Reading this, I was reminded of cultural critic Hiroki Azuma's assertion in Otaku: Japan's Database Animals that "independently and without relation to an original narrative, (some) consumers consume only such fragmentary illustrations or settings." He describes this as "chare-moe" --a consumption of and search for database characteristics, which, by fulfilling some desire in the user, substitute for story and significance. Do you think that the use of particular media species for particular effect/affect, a move that uncouples it from the physical apparatus, parallels or will parallel a move away from narrative in writing?
Manovich: Its interesting that you bring up Database Animals - I think it's one of the best books of cultural theory published in the new century. It was also very interesting that apparently in the same time (late 1990s) both Azuma and I turned to "database" as a concept, which can explain some new cultural phenomena. I think that there is a real parallel in what we describe, in the following way. Azuma says that at a certain stage of the development of Japanese popular culture, it's no longer driven by narratives or by characters ("properties" in US entertainment language); instead, the "elements" of manga/anime/games are now separate parts of characters. These parts/elements become separated from the narratives and the complete characters.
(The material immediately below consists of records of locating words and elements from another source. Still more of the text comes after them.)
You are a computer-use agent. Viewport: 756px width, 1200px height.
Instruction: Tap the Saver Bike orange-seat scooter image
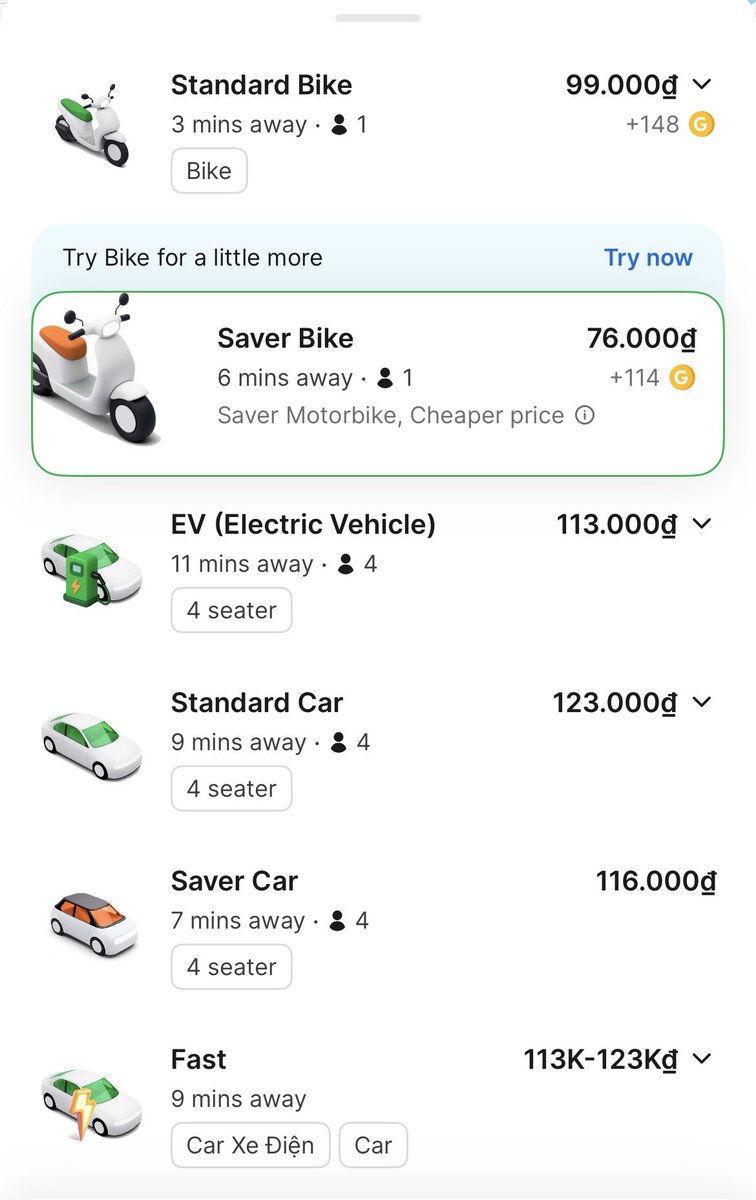pyautogui.click(x=95, y=369)
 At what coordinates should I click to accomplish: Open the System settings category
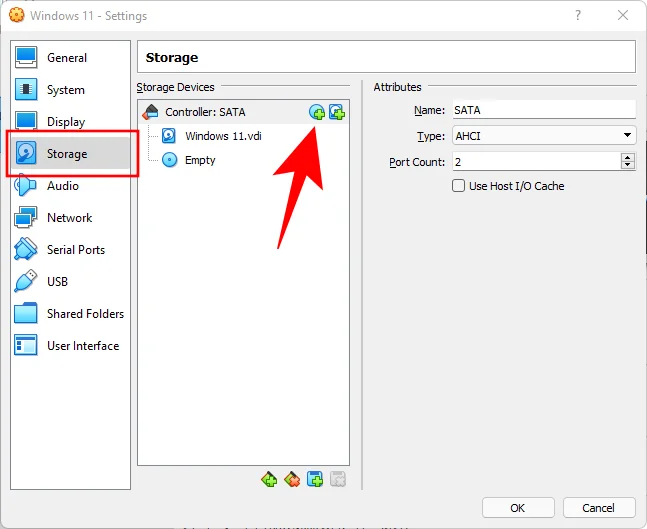(66, 90)
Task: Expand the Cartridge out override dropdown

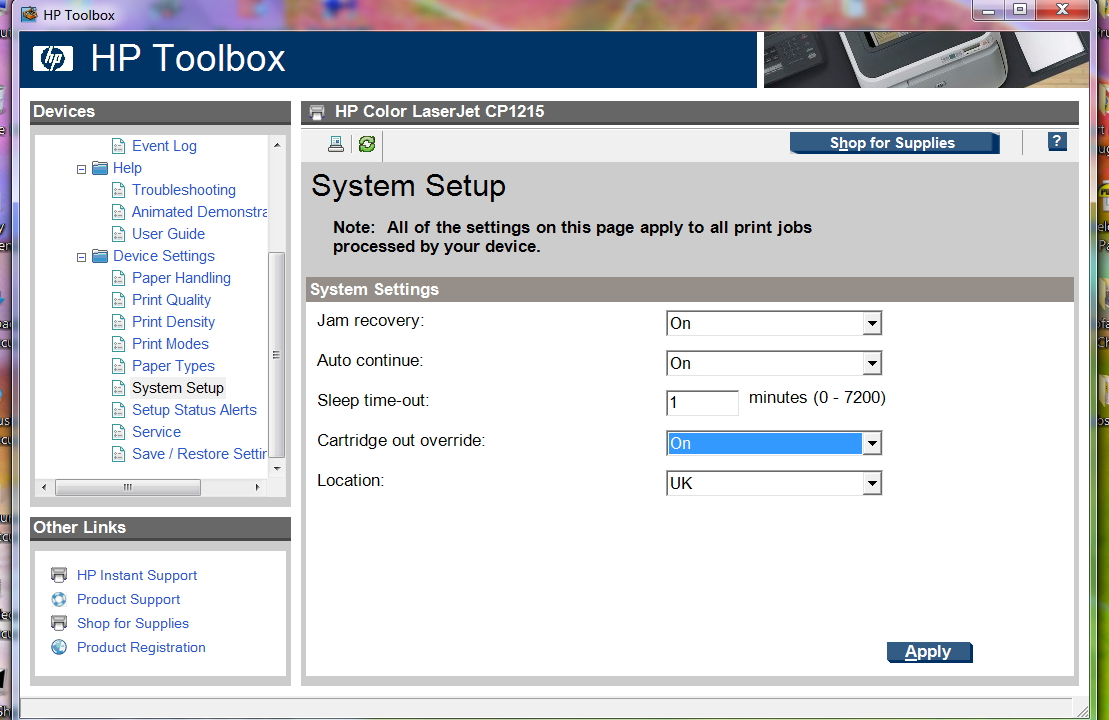Action: 872,443
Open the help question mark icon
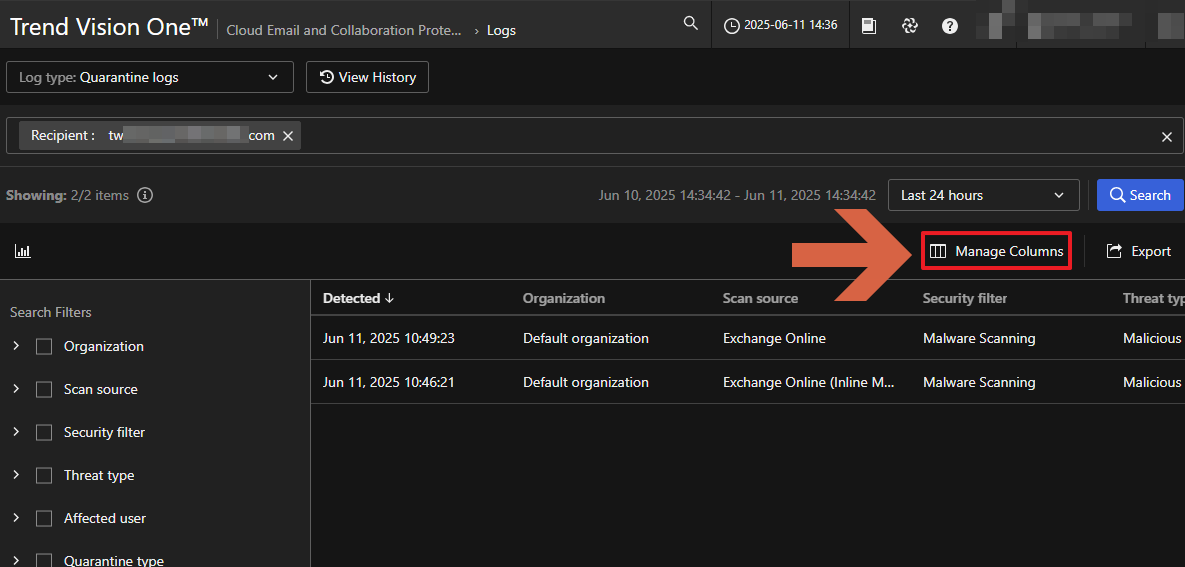The image size is (1185, 567). click(950, 26)
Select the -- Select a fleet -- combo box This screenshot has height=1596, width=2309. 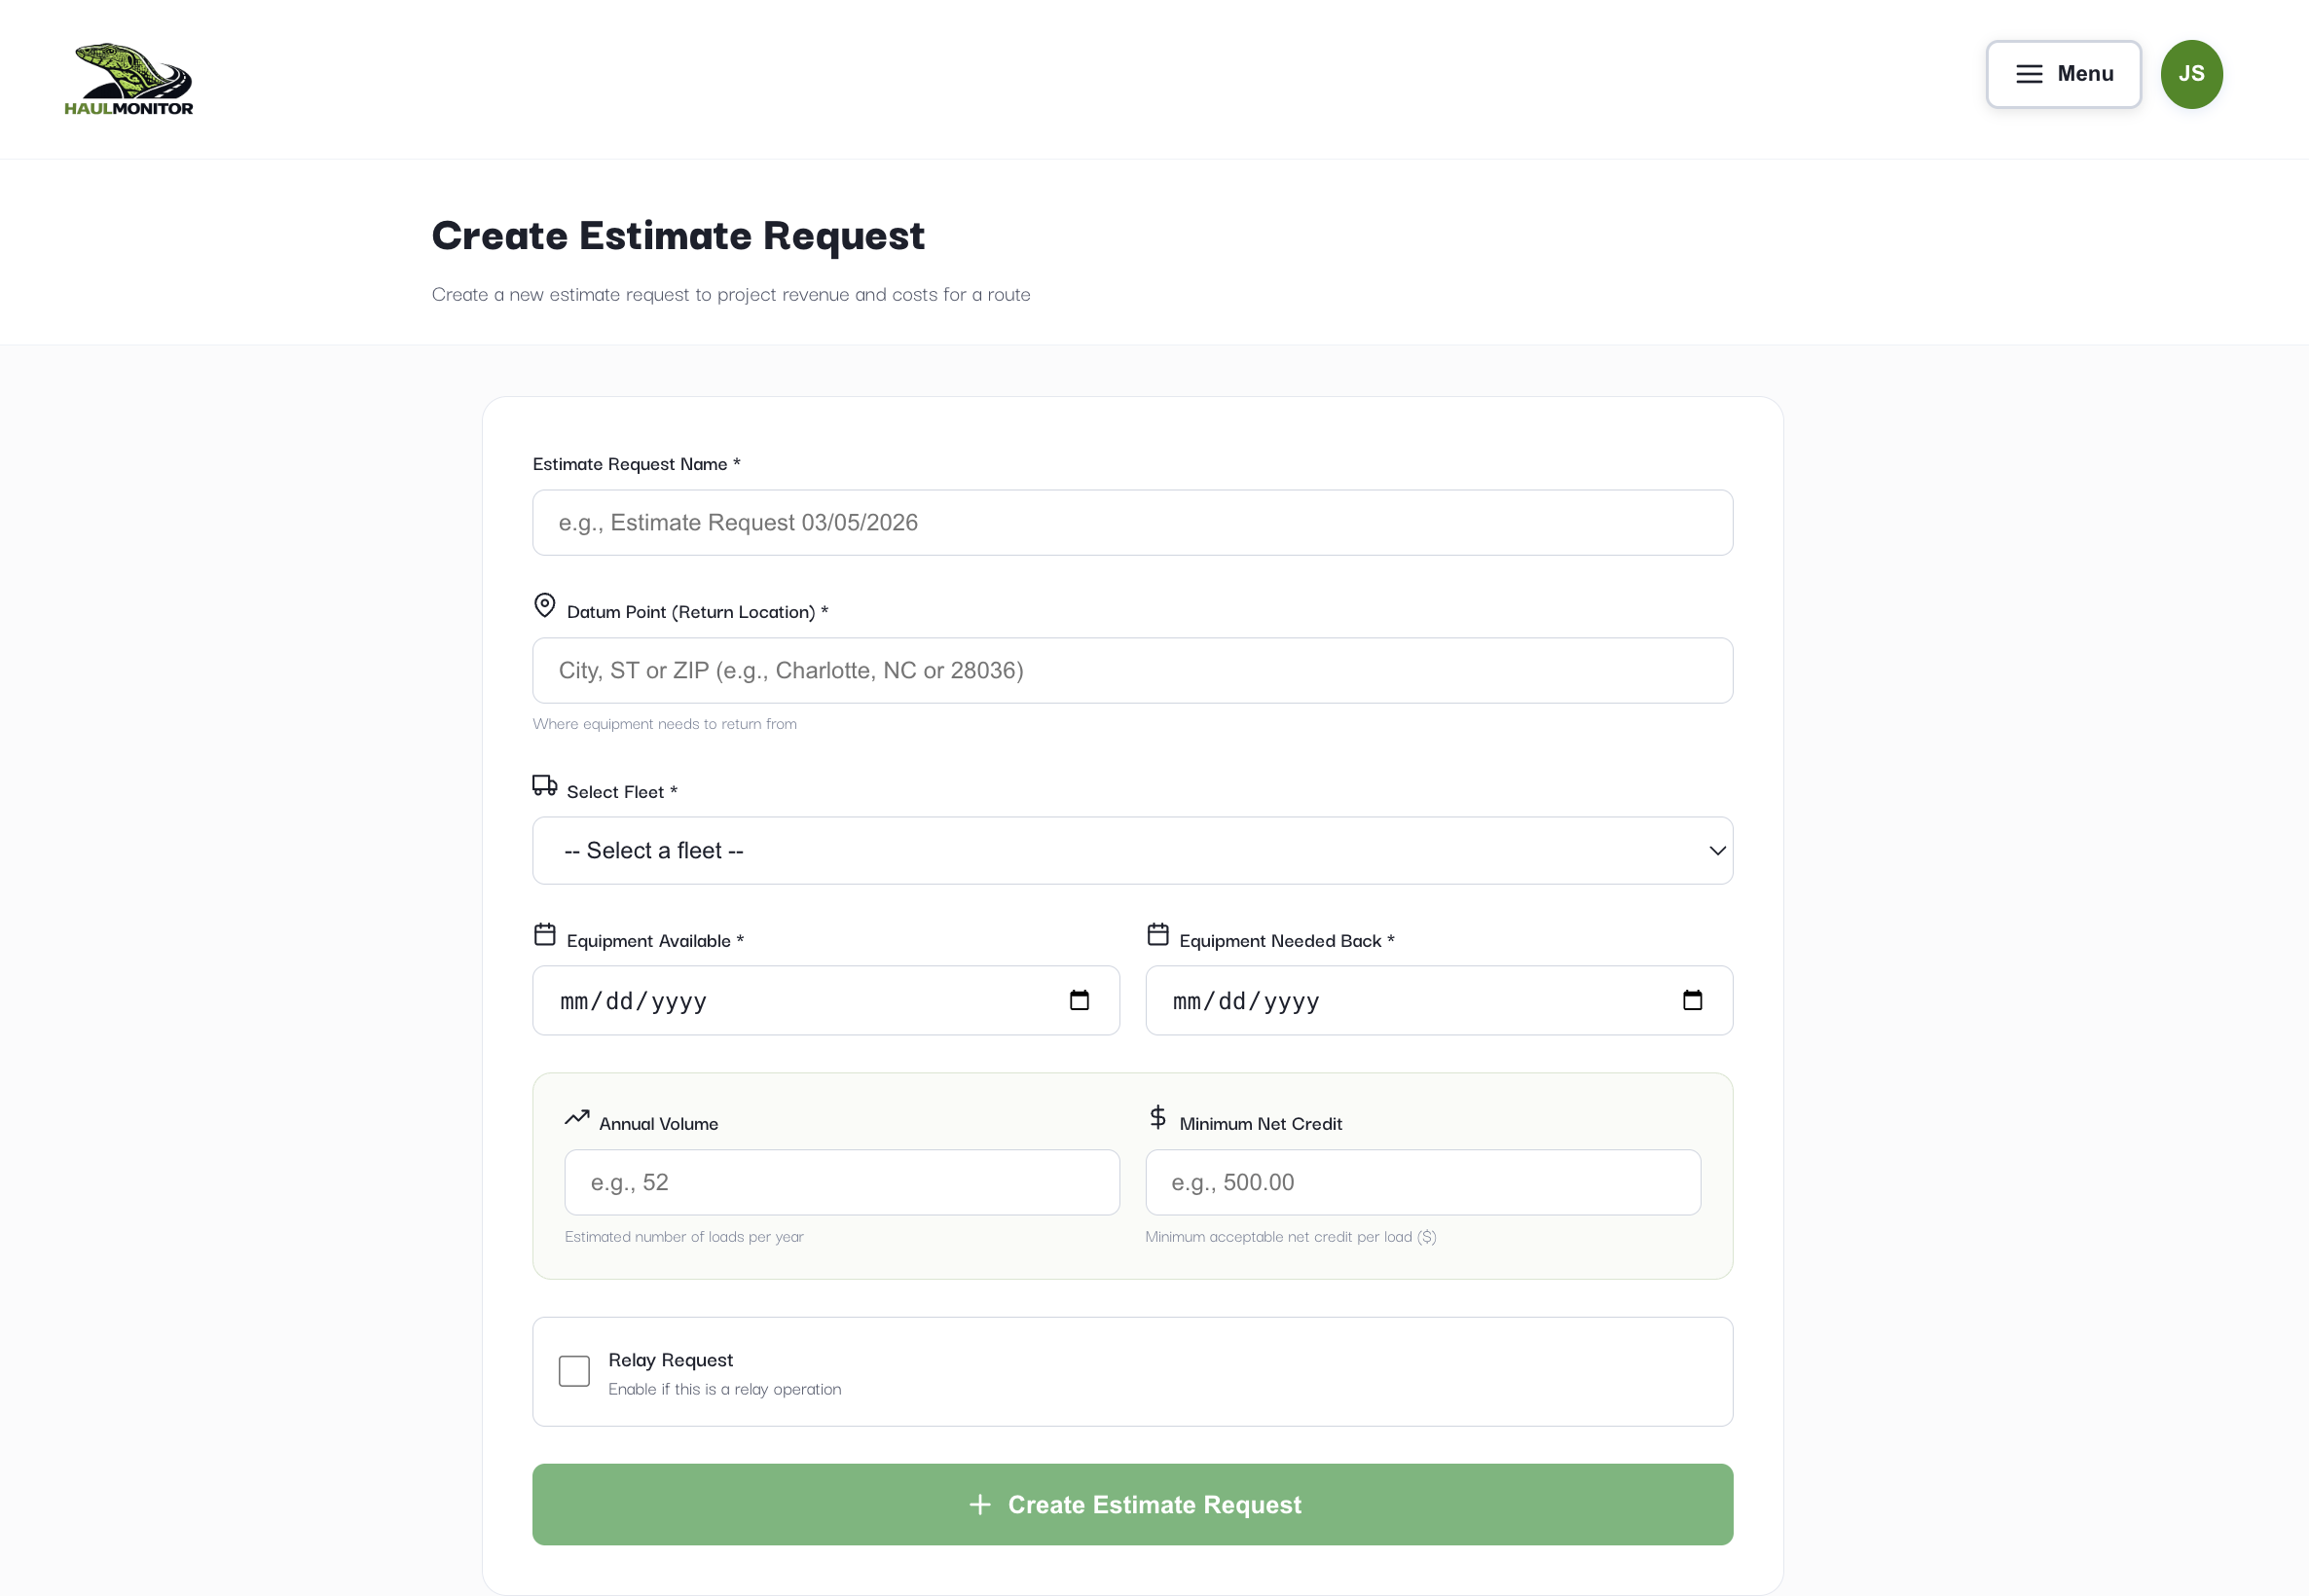pyautogui.click(x=1131, y=850)
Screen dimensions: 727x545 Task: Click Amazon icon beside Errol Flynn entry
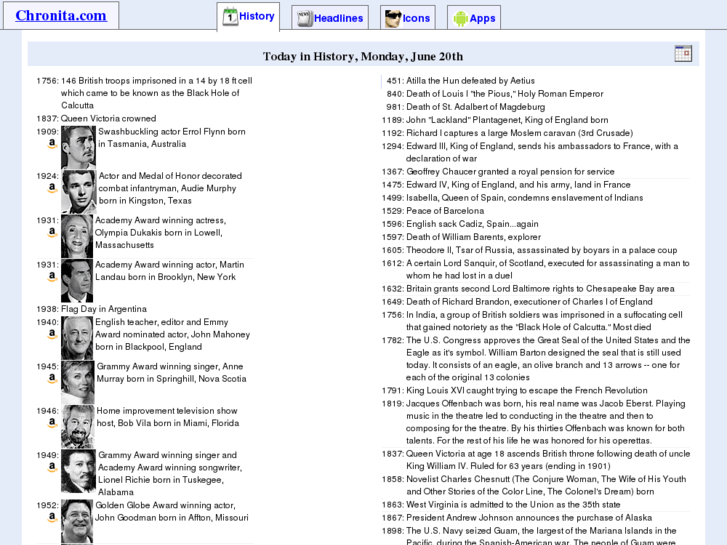click(51, 144)
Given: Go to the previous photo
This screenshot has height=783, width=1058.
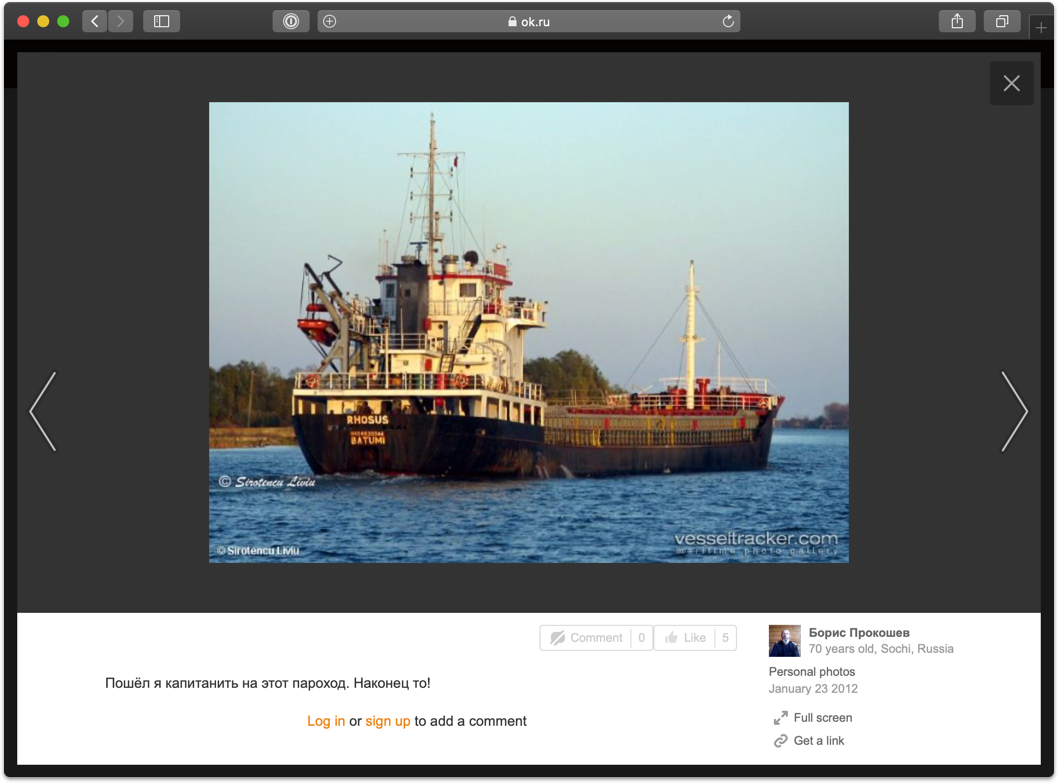Looking at the screenshot, I should [43, 411].
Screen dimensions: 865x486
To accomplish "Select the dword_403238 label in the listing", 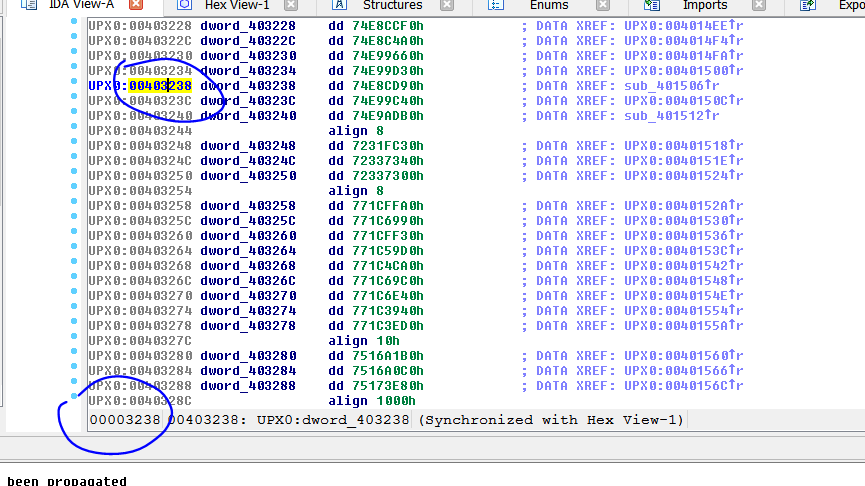I will coord(248,86).
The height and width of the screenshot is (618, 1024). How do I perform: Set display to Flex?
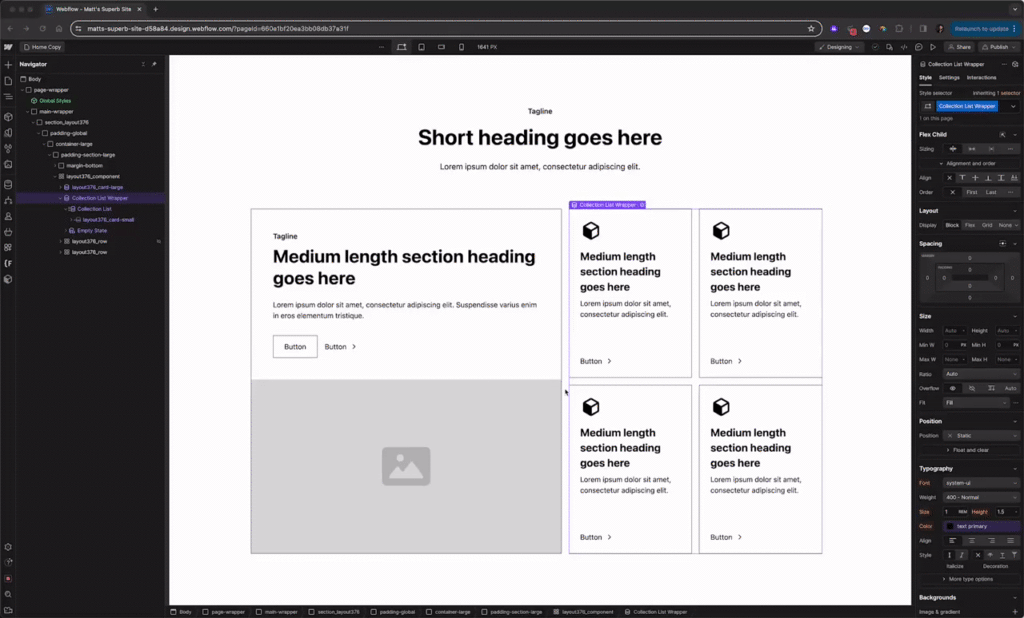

My argument (already present in The Language of New Media but more fully developed in the new book) is that softwarization liberates effects and techniques previously hard wired to particular media technologies; now they can be applied to any content. The designer operates with a pallet of hundreds of such effects (think Photoshop tools and filters.) So here as well, the parts are "virtualized" and they acquire new status.
Software Takes Command succeeds, not as a comprehensive evaluation of media software, which was not Manovich's goal, but as a starting point for the process of scrutiny which McLuhan and he, himself, counseled. I hope that Lev Manovich's next "book" will not be a book, but a hybrid form that will serve as an example of how we might harness the pluripotency of software to explore the crucial questions of our software-mediated existence.